Approaching Dan Graham’s mirrored installation, “Bisected Triangle, Interior Curve.”
Approaching Dan Graham’s mirrored installation, “Bisected Triangle, Interior Curve.”

It’s difficult to divine motives, especially those of a wealthy eccentric. It’s much easier to judge results, and the results of Paz’s efforts on some level have dazzled even his harshest critics. Hill acknowledged that despite his cynicism, he has taken his students to Inhotim every year because they can see art there they can’t see anywhere else.

As the sun started its lazy descent into the hills, the park started to empty out. It was last call for Inhotim’s farthest-flung work, widely considered its signature piece, Sonic Pavilion, by Doug Aitken.

On a rocky mound overlooking a vast forested expanse sat a round building made of curved glass. I climbed the steps and entered. Inside it was bare, except for a small hole bored into the center of the floor. Gradually, an intense bassy vibration enveloped the room. Six hundred feet down the shaft, ultra-sensitive microphones pick up the sounds of the earth. Art for a mining king. The sensation was physical, elemental. I sat for a while and listened to the ground move as I took in the panoramic vista of red earth, green trees and blue sky.

Photo 1: Visitors and Inhotim staff mill about near Olafur Eliasson’s “By Means of a Sudden Intuitive Realization.” Photo 2: Doug Aitken’s Sonic Pavilion, known informally to Inhotim’s visitors as “The Sounds of the Earth.”
Photo 1: Visitors and Inhotim staff mill about near Olafur Eliasson’s “By Means of a Sudden Intuitive Realization.” Photo 2: Doug Aitken’s Sonic Pavilion, known informally to Inhotim’s visitors as “The Sounds of the Earth.”
Photo 1: Visitors and Inhotim staff mill about near Olafur Eliasson’s “By Means of a Sudden Intuitive Realization.” Photo 2: Doug Aitken’s Sonic Pavilion, known informally to Inhotim’s visitors as “The Sounds of the Earth.”

I exited the building.
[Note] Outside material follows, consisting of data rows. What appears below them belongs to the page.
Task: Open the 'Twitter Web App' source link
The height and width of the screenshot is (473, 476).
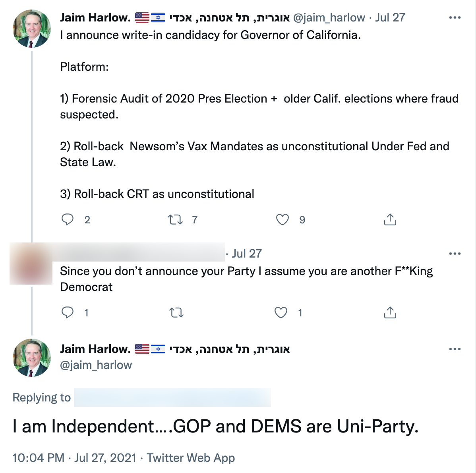Action: 191,457
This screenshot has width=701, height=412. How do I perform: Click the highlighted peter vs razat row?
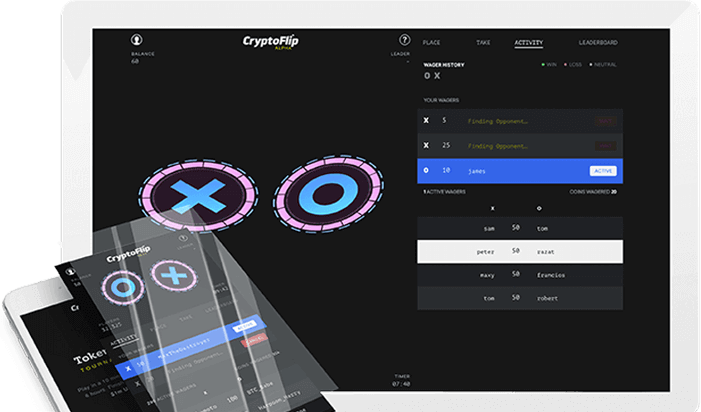click(x=520, y=251)
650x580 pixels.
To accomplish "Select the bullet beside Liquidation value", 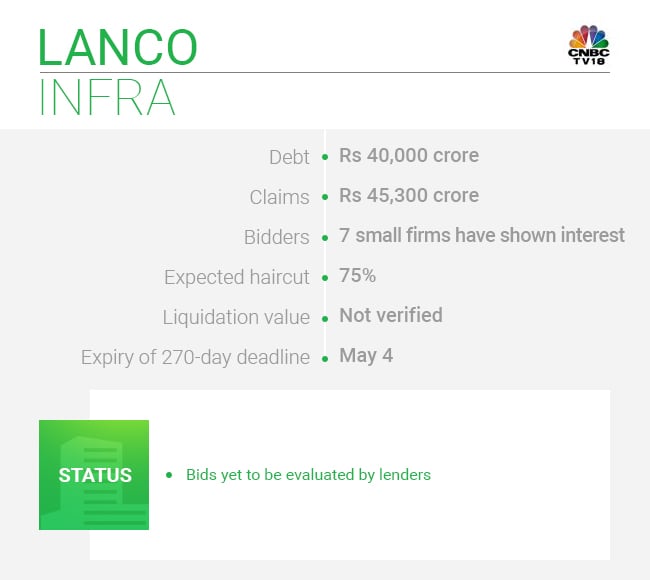I will point(325,318).
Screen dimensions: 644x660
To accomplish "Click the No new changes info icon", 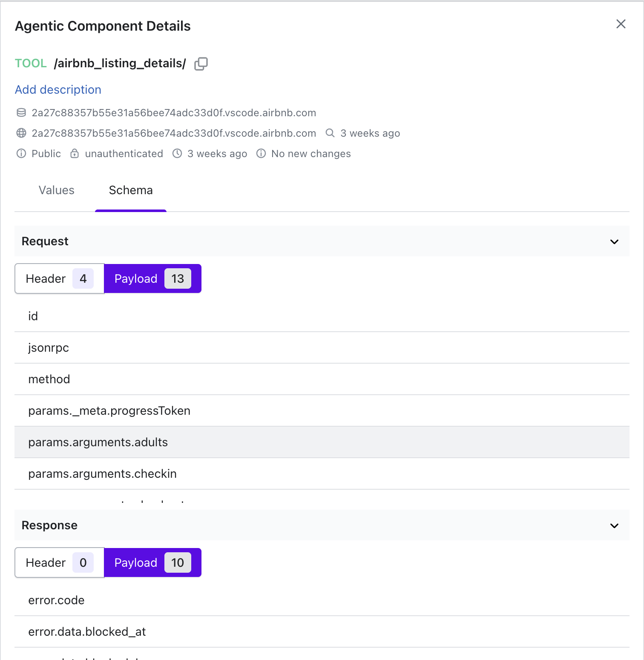I will pos(261,154).
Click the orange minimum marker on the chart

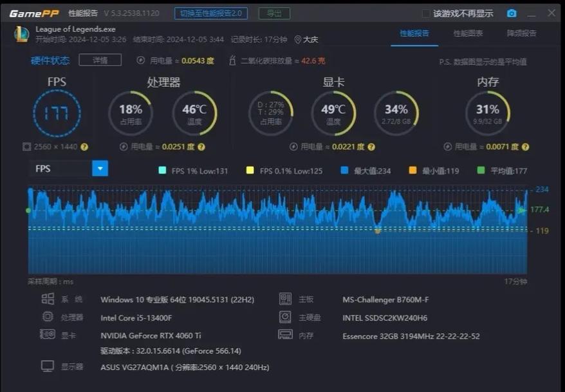378,229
The smell of rain was in the air. The woods were looking blacker and denser. The sounds of the bugs and birds seemed amplified as fewer and fewer visitors could be heard in the distance. Waiting for the golf cart that would take me back to the exit gates, I heard a female voice, sweetly singing in Portuguese. It was a young gallery monitor, innocently skipping and humming outside the pavilion door.

Maybe Paz and his devotees are right: A garden filled with beauty and truth can help us regain paradise, if we just have faith. But as Brazilians know well, the devil is always in the details.

Editor’s Note: In 2017, Bernardo Paz was convicted of using Inhotim to launder money, and was sentenced to 9 years in prison.